The 2018 Summer Split has been one of the most unpredictable splits in LCS history, featuring Vladimir, Yasuo, and Heimerdinger in the bot lane and Taric in the mid lane. We hope you’re a fan of them, too, because they’re going to stick around for a while—at least two more weeks of competitive play, and maybe more.
Strategies that analysts and teams thought were impossible fever dreams are now considered the strongest in the meta, such as sacrificing all of your mid lane farm to become a super-steroid for a jungler.
These strategies are the product of a long string of changes to ADCs, towers, and the jungle, and while they’re incredibly fun to watch on the pro stage, trying to keep up with them as a player, especially at the top level of play, could be incredibly frustrating. Riot is planning to mitigate some of these incredibly wild strategies with upcoming balance changes.

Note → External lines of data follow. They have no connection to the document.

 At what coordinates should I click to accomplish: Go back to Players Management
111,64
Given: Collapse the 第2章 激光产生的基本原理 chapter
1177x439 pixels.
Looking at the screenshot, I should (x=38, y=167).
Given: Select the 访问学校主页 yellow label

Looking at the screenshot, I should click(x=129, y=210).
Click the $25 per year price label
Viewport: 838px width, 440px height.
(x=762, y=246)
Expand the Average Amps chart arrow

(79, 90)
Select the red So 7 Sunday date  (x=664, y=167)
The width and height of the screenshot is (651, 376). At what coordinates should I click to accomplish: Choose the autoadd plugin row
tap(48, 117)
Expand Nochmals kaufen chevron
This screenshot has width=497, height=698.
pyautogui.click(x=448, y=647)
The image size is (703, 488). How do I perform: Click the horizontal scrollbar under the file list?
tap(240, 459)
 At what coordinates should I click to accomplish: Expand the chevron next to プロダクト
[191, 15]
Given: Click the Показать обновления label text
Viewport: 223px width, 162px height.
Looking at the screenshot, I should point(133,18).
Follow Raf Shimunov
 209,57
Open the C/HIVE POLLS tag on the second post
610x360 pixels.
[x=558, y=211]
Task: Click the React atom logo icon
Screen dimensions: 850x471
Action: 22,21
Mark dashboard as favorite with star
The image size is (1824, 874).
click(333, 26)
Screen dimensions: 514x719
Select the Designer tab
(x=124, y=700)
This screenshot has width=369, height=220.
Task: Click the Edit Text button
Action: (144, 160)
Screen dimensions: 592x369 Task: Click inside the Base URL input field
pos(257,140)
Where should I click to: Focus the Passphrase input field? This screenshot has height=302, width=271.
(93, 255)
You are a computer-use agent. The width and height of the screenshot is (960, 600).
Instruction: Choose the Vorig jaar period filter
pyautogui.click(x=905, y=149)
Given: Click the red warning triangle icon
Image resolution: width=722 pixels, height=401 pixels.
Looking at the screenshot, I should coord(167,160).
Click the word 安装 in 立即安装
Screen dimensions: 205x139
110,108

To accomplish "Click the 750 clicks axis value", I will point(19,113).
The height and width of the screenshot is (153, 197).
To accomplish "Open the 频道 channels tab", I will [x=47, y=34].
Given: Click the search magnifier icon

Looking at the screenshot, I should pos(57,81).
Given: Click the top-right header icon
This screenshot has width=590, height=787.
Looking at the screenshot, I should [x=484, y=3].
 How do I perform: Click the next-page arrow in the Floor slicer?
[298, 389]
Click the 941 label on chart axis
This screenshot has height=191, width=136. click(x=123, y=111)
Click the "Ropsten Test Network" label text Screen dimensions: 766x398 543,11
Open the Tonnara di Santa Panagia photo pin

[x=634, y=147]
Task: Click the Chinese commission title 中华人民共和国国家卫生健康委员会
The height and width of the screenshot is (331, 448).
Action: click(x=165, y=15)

In theory, these changes should return some crit ADCs to the meta and some traditional mid laners to the mid lane, without ruining the possibility for non-marksman in the bot lane and strange mid laners. The changes include damage buffs to key abilities on crit marksmen, like Twitch’s Contaminate and Vayne’s Silver Bolts, as well as nerfs aimed at gold funneling for Master Yi and Nunu.
Unless the changes are hotfixed into the game, the earliest we’ll see them go live is Patch 8.13 next week. The LCS operates on a one-week delay for patches, which means there will be two more full weeks of LCS gameplay before the meta changes much at all. That would be week four of the split, nearly halfway until playoffs.
There are a number of factors that could result in major delays of these changes, too. For starters, the most realistic one would be Riot deciding that the changes would do more harm than good, and then it would ultimately delay their release so the changes could be tested and tweaked more. This happens often to balance changes, especially larger, heavy-handed ones.
If the changes were delayed even one more patch, gold funneling and non-crit bot lanes would dominate the meta for at least another two weeks in the LCS, which means week six would be the first week with the changes in-play. There’s also the possibility that the changes simply don’t do enough, and the current meta carries on strong long after their release.
This type of action will last around two more weeks on the LCS stage—possibly more. At least no one can say this split is boring to watch.